Banken vermehren Kapital, ohne einen Mehrwert oder Nutzen zu erbringen (warum sonst sind Bankzinsen und Gebühren ohne Mehrwertsteuerbelastung?). Sie stellen nichts her, sie veredeln nichts, sie produzieren keine Werte. Kurz: sie sind kapitalistisch reinsten Wassers. Und ausgerechnet eine solche Branche sollte einen Kerngrundsatz des Kapitalismus außer Acht lassen, nämlich den der Gewinnmaximierung?

In anderen Branchen sind die Berater übrigens auch Verkäufer. Sie beraten auch im Interesse ihres Arbeitgebers, haben Umsatzziele, Produktvorgaben und Provisionserlöse. Weiß jeder, stört keinen.
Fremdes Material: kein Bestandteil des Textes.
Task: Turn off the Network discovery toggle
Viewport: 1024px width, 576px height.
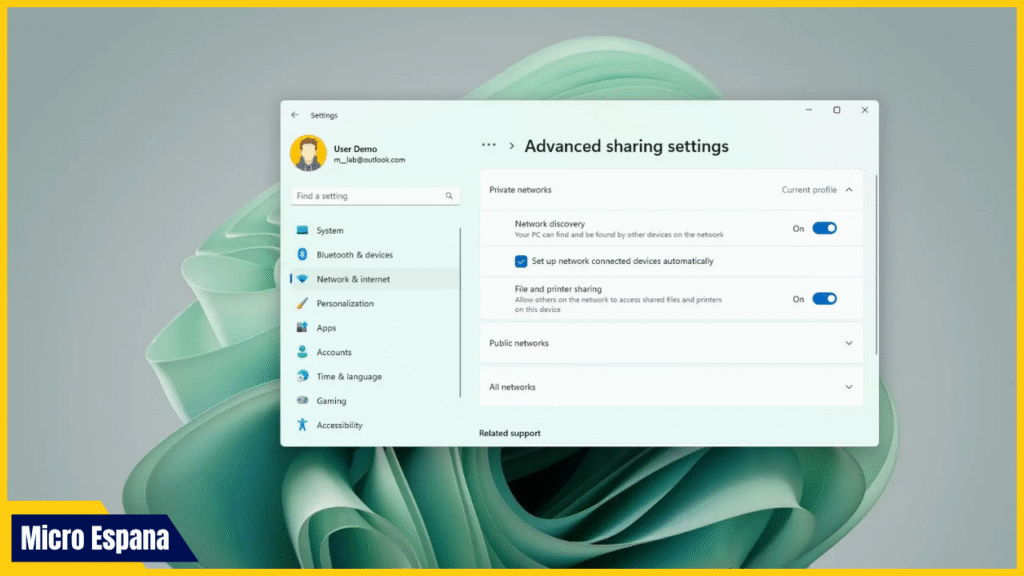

Bei Banken aber sind alle überrascht. Ausgerechnet bei Banken! Für mich ist es eine Meisterleistung der PR gewesen, dass Bankkunden ihren Bankberatern überhaupt so lange vertrauten; da spielt wohl noch der Begriff des Bank“beamten“ eine Rolle: Beamten hat man ja auch lange vertraut… Spätestens seit den unseligen Begriffen „Peanuts“ und „25% Eigenkapitalrendite“ hätte allen Kunden klar sein müssen, worum es den Banken geht: Um das Beste der Kunden. Nicht um deren Wohl.

Also, eigentlich ist nicht die Tatsache, dass ein Bankberater „verkauft“, die Überraschung, sondern dass es so lange gedauert hat, bis die Kunden es merkten.
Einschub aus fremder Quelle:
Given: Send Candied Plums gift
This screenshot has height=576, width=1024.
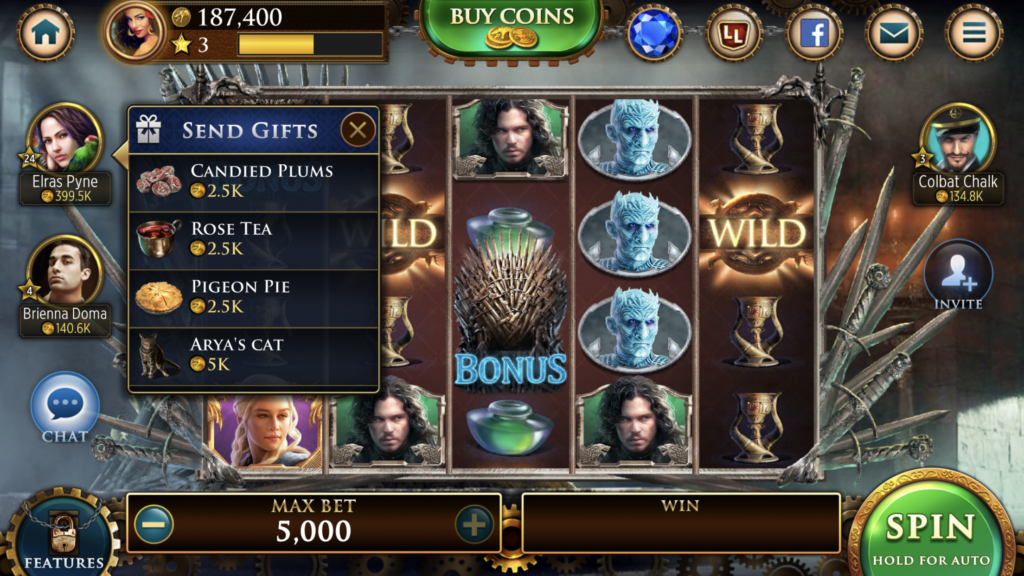Looking at the screenshot, I should (253, 182).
Nun könnte man natürlich anmerken, dass es ja im Interesse der Bank sei, wenn die Kunden zufrieden sind; man deswegen ja doch objektiv beraten müsse. Ja, natürlich. Bei Banken liegt der Fall aber etwas einfacher – für die Banken. Unzufriedene Kunden können nämlich nicht einfach wechseln. Der Wechsel einer Bankverbindung ist mit viel Zeitaufwand und Geld verbunden, mindestens jedoch richtig lästig. Das tut man nicht mal einfach so wie sich einen neuen Elektromarkt zu suchen.

Die Kunden merken es oft nicht einmal, dass sie falsch beraten wurden – sie sind also nicht einmal unzufrieden. Merken sie es aber doch mal, dass irgendetwas mit ihrer Anlage nicht so läuft, wie es der Berater versprochen hat, gibt es tausend Gründe, woran das liegt: „Der Markt“, „die Politik“ , „Änderung von Steuervorschriften“, „Sack Reis in China…“ – aber nie und nimmer die falsche Beratung. Und wenn doch, dann „hätten die anderen Banken dies genauso empfohlen“ – wie bei Lehmann eben.

Bankberater sind Verkäufer. So ist das eben – und so wird es auch bleiben!